■ HOW TO COMPLETE THIS TASK ■
Please return the data word for word and leave out any picture it contains.

■ GIVEN RECORDS ■
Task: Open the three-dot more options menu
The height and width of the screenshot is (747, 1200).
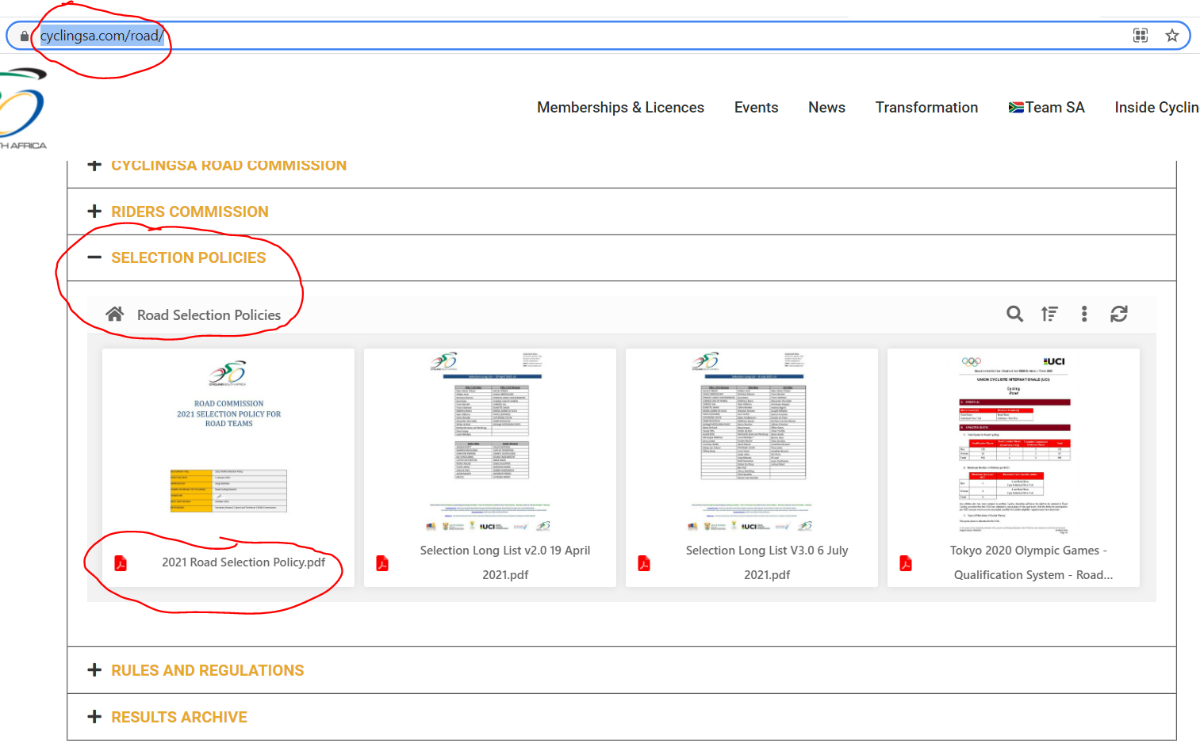Action: coord(1084,314)

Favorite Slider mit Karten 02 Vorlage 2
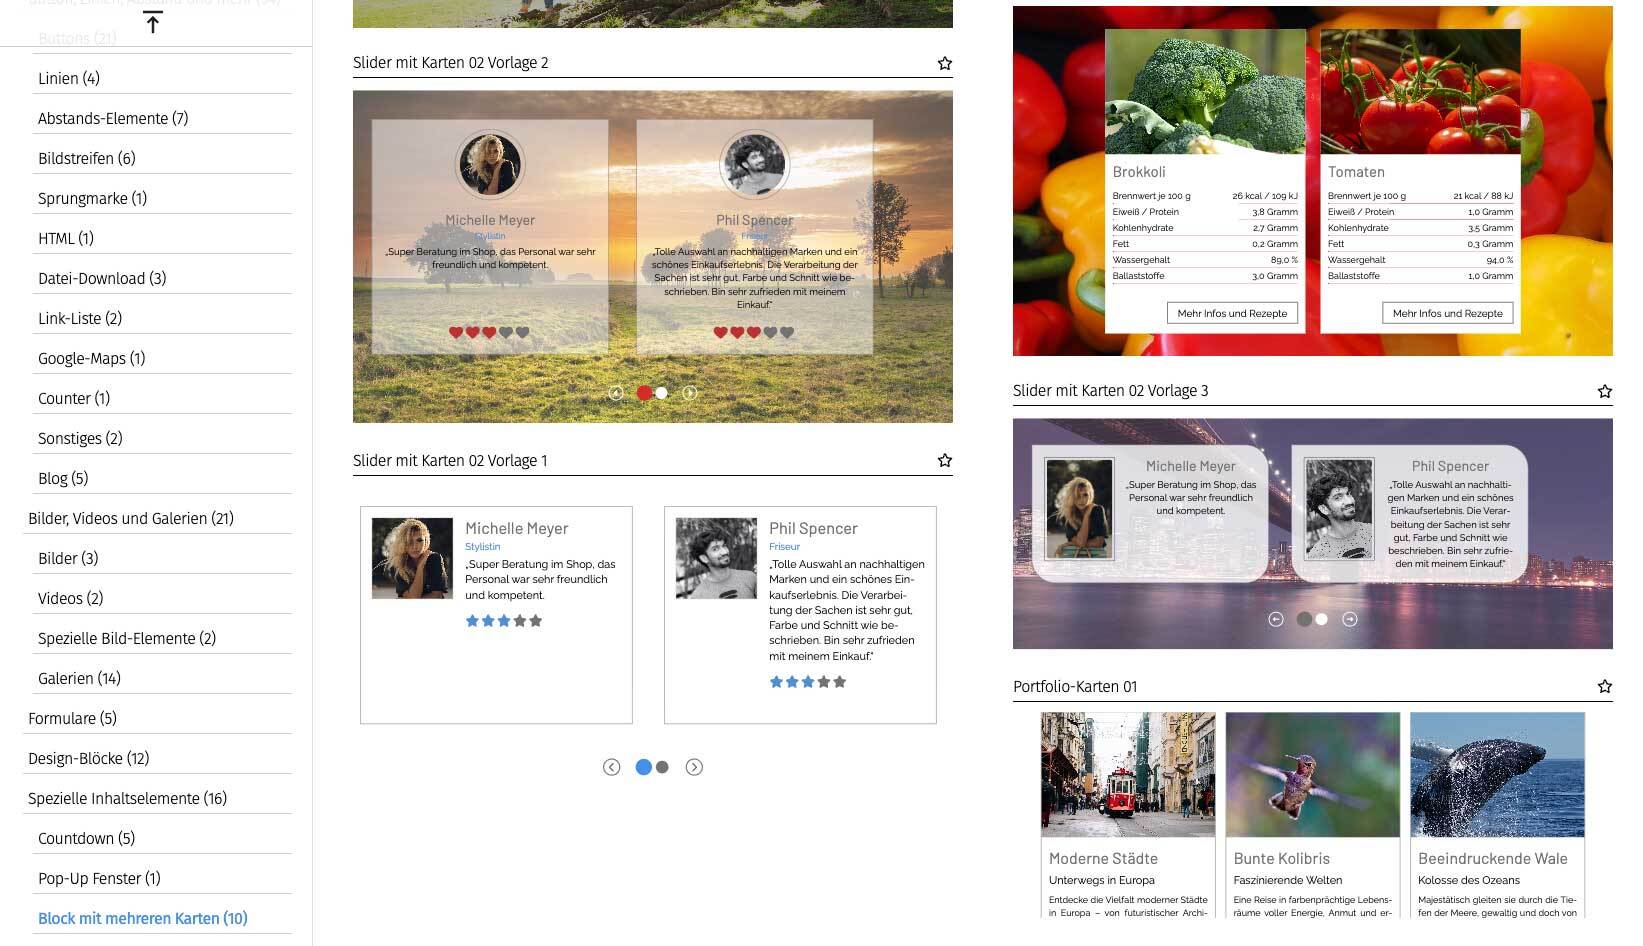point(944,63)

■ SOLVED PROBLEM ■
Task: Open the three-dot more options menu
The height and width of the screenshot is (747, 1200).
Action: coord(1084,314)

Favorite Slider mit Karten 02 Vorlage 2
point(944,63)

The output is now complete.